À l’heure où la question migratoire, que certains réduisent à la seule « immigration », est à nouveau au cœur des débats, réveillant de vieilles craintes, crispations et fantasmes, il semble nécessaire de rappeler l’existence du Red Star Line Museum à Anvers en Belgique. Ce très beau musée, installé dans le site originel de la compagnie maritime de l’Eilandje sur les quais d’embarquement du port, devrait devenir une visite incontournable pour celles et ceux qui cherchent à se positionner, ou tout simplement à réfléchir, sur les flux migratoires.
La collection permanente, joliment intitulée « Des millions de personnes, un seul rêve », nous invite à un voyage mouvementé mais aussi intimiste sur les traces des émigrants. Des centaines de vidéos de personnes qui, à tout âge et de toutes conditions, ont tenté la traversée vers l’Amérique au cours du XXe siècle, seules ou accompagnées, témoignent de l’épopée, du courage et des obstacles inhérents à une telle entreprise. Or ces récits poignants émanent tous de femmes et d’hommes venus de tous les confins de l’Europe, fuyant la misère, le racisme et la guerre et rêvant d’un avenir meilleur, franchissant souvent au péril de leur vie des frontières tant politiques que culturelles et linguistiques.
Ce musée vient fort à propos nous renvoyer en miroir un effet de proximité et nous rappeler le danger d’une amnésie collective qui, à même pas 70 ans de distance, ferait croire que le problème de la migration c’est les autres et ainsi fabriquer une figure repoussoir. Il en va de même pour la question des « mineurs non accompagnés », vocable plus politiquement correct que l’appellation précédente de « mineurs isolés étrangers », mais qui sous-tend toujours la même idée : il s’agirait uniquement d’une réalité extra-européenne. Pourtant une fois encore, l’Histoire nous invite à la prudence et à l’introspection en nous rappelant de façon troublante que les premiers usages de ce terme datent de l’après-guerre et désignent les milliers de jeunes réfugiés européens.

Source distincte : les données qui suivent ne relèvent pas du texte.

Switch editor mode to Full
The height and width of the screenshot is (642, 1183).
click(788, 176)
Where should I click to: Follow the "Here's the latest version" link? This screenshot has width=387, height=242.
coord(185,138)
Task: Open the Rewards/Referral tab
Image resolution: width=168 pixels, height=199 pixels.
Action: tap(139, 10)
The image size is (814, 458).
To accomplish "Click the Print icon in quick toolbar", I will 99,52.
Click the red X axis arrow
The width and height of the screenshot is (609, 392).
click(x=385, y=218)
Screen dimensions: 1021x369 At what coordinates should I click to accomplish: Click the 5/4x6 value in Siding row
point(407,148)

L’Unesco, dès sa création en 1945, a en effet mandaté des experts de différentes nationalités pour effectuer une tournée des différents pays européens touchés par la guerre et dresser un bilan de la situation des jeunes générations. Les rapports qui en découlent et que l’on peut retrouver dans les archives de l’institution internationale sont accablants et dépassent les pronostics les plus sombres. Sous les yeux effarés du photographe David Seymour, dit Chim, financé par l’Unesco pour un recueil intitulé Enfants d’Europe (voir l’illustration), le continent apparaît comme un champ de ruines dans lesquelles errent des meutes d’enfants abandonnés à leur sort. Des millions d’enfants sont qualifiés pour la première fois de « victimes de la guerre » ou d’enfants sans foyer.

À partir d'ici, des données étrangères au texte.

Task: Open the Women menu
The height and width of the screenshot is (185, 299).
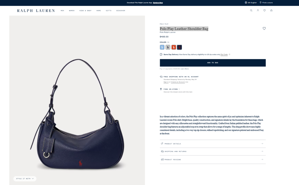Action: tap(72, 11)
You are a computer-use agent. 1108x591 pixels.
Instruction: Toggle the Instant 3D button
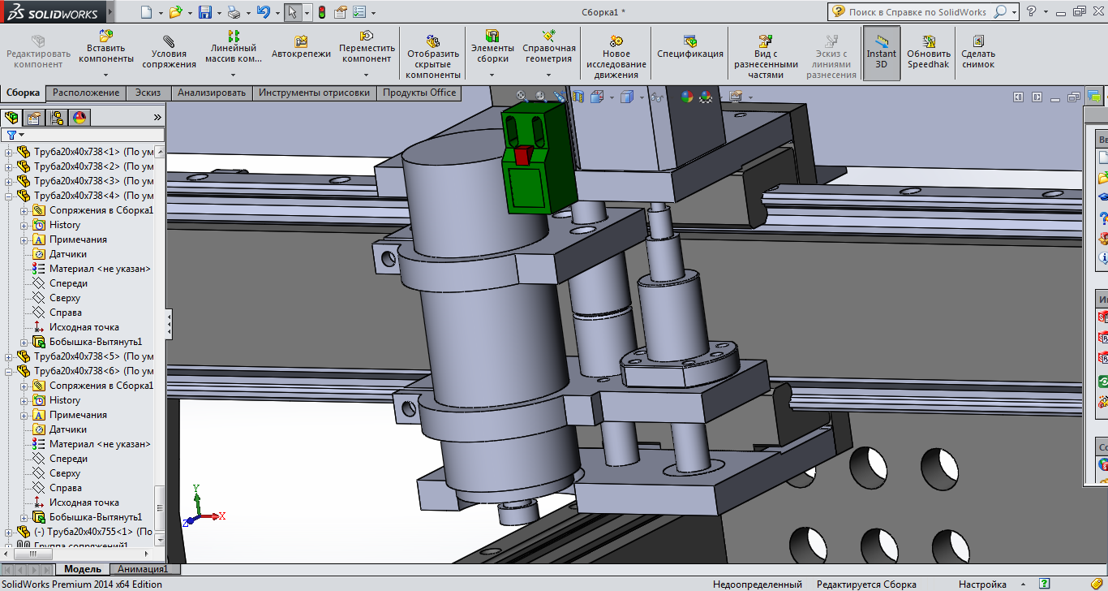point(882,53)
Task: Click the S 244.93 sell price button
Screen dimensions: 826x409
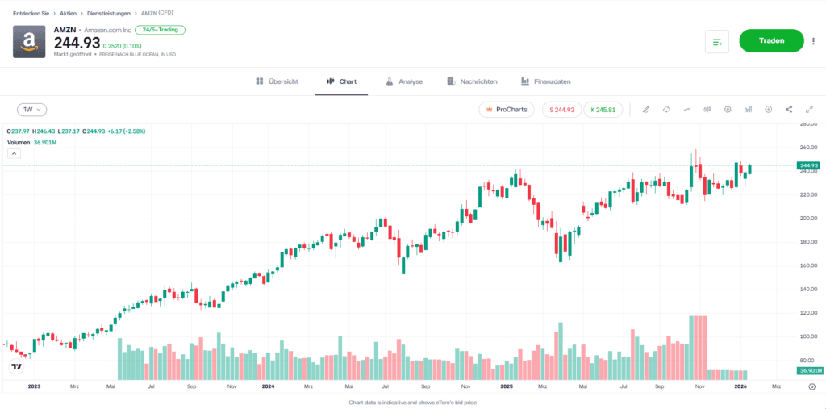Action: click(x=561, y=109)
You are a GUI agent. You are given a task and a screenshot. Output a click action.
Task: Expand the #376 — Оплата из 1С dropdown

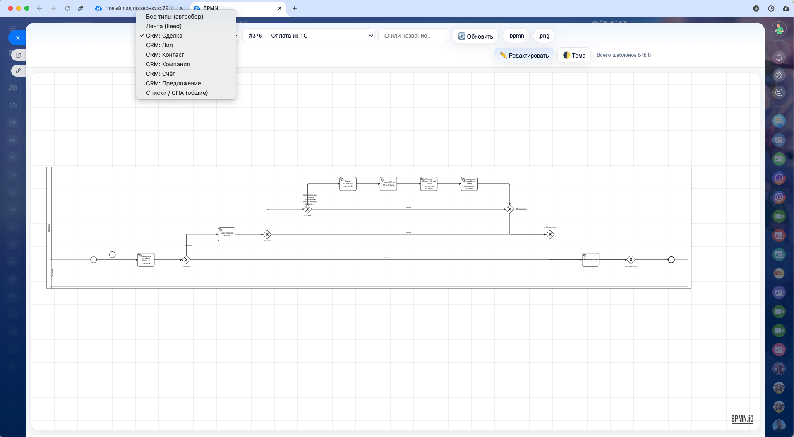[308, 36]
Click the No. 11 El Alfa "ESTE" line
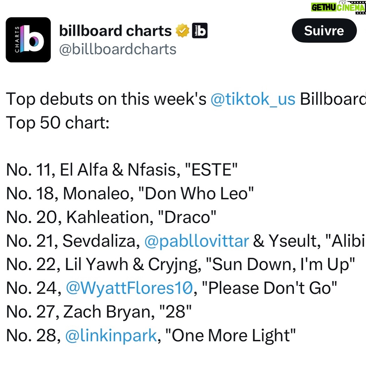Screen dimensions: 366x366 tap(122, 170)
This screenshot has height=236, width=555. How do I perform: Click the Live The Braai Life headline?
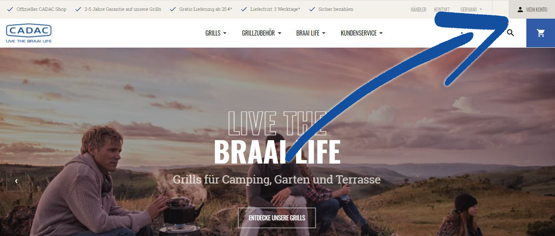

La situation semble d’autant plus dramatique que des centaines de milliers d’entre eux ont été déracinés et se retrouvent avec le statut de réfugiés, voire d’apatrides, et il s’agit alors de leur trouver une terre d’accueil. Les travaux de l’historienne américaine Tara Zara montrent l’ampleur difficilement imaginable de ces déplacements pendant et après le conflit. Il n’existe pas encore de décompte et de cartographie précises de toutes ces trajectoires parfois insoupçonnées, mais le résultat serait certainement sidérant. Dans les archives de l’Administration des Nations unies pour le secours et la reconstruction (United Nations Relief and Rehabilitation Administration ou UNRRA), accessibles en ligne, il est possible de consulter les nombreux dossiers concernant les « Unaccompanied children » entre 1945 et 1949, comportant des milliers de noms. On découvre alors avec surprise que les inquiétudes et entraves administratives des autorités d’accueil américaines et canadiennes, face à cette arrivée jugée trop massive, concernent des « enfants non accompagnés » venus majoritairement d’Europe. Il aura fallu une nouvelle guerre limitrophe comme celle de l’Ukraine pour nous rappeler que notre continent n’est pas à l’abri des revers de l’Histoire.